*What is required:*
Return copies of the lines below that mention "agent".

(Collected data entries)

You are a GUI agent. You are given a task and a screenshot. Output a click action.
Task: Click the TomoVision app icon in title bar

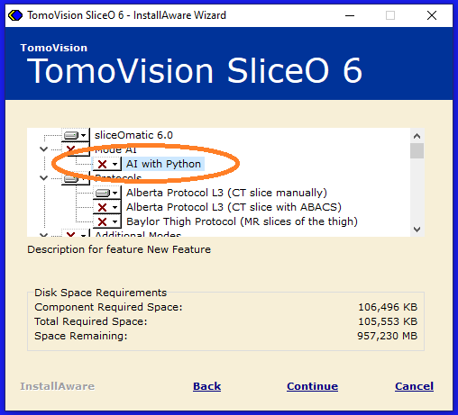click(x=15, y=15)
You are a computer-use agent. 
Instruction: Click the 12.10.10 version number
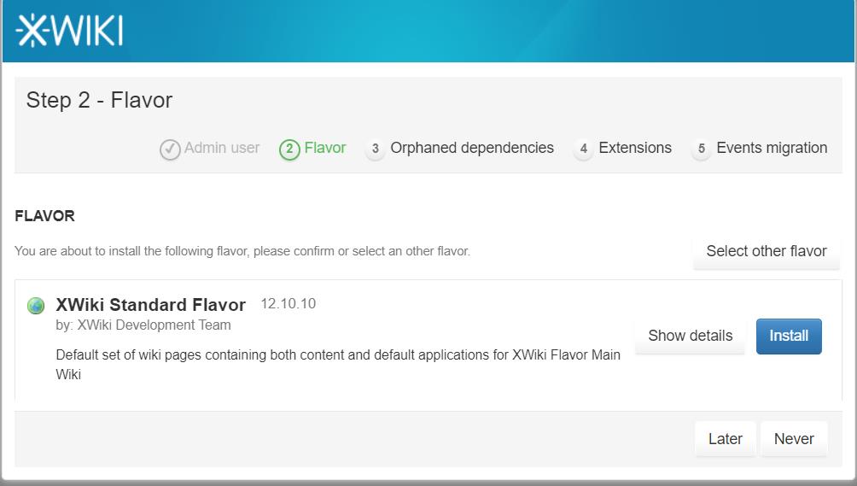point(288,304)
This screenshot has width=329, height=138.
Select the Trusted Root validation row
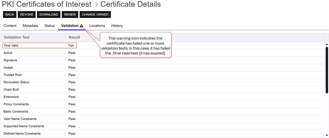click(13, 75)
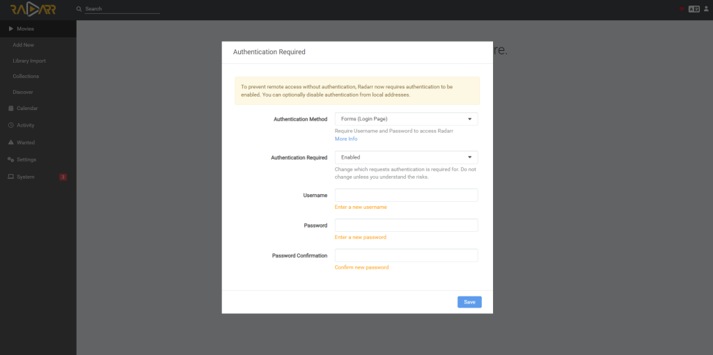Select Movies in the sidebar

[x=25, y=29]
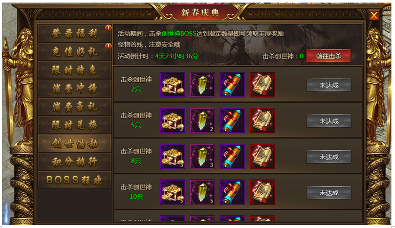Click gold treasure chest icon in 2只 row
This screenshot has height=228, width=395.
[x=172, y=85]
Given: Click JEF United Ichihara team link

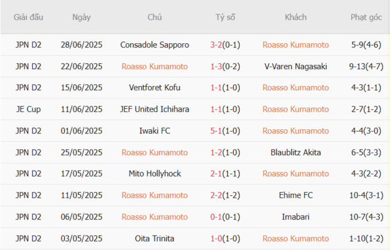Looking at the screenshot, I should click(x=154, y=109).
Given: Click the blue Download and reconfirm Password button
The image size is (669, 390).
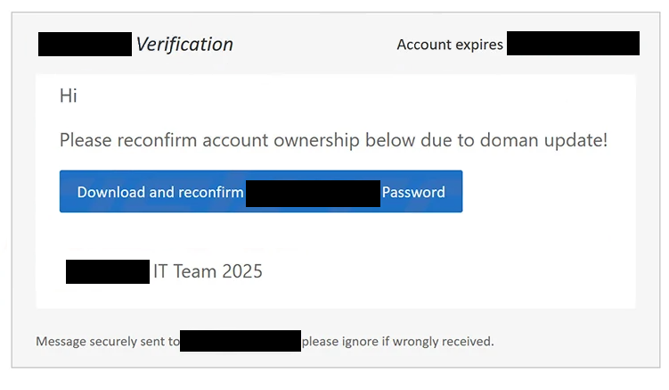Looking at the screenshot, I should 261,191.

*Response box:*
You are a GUI agent. You are given a task and a screenshot. Output a click action.
You are a computer-use agent. 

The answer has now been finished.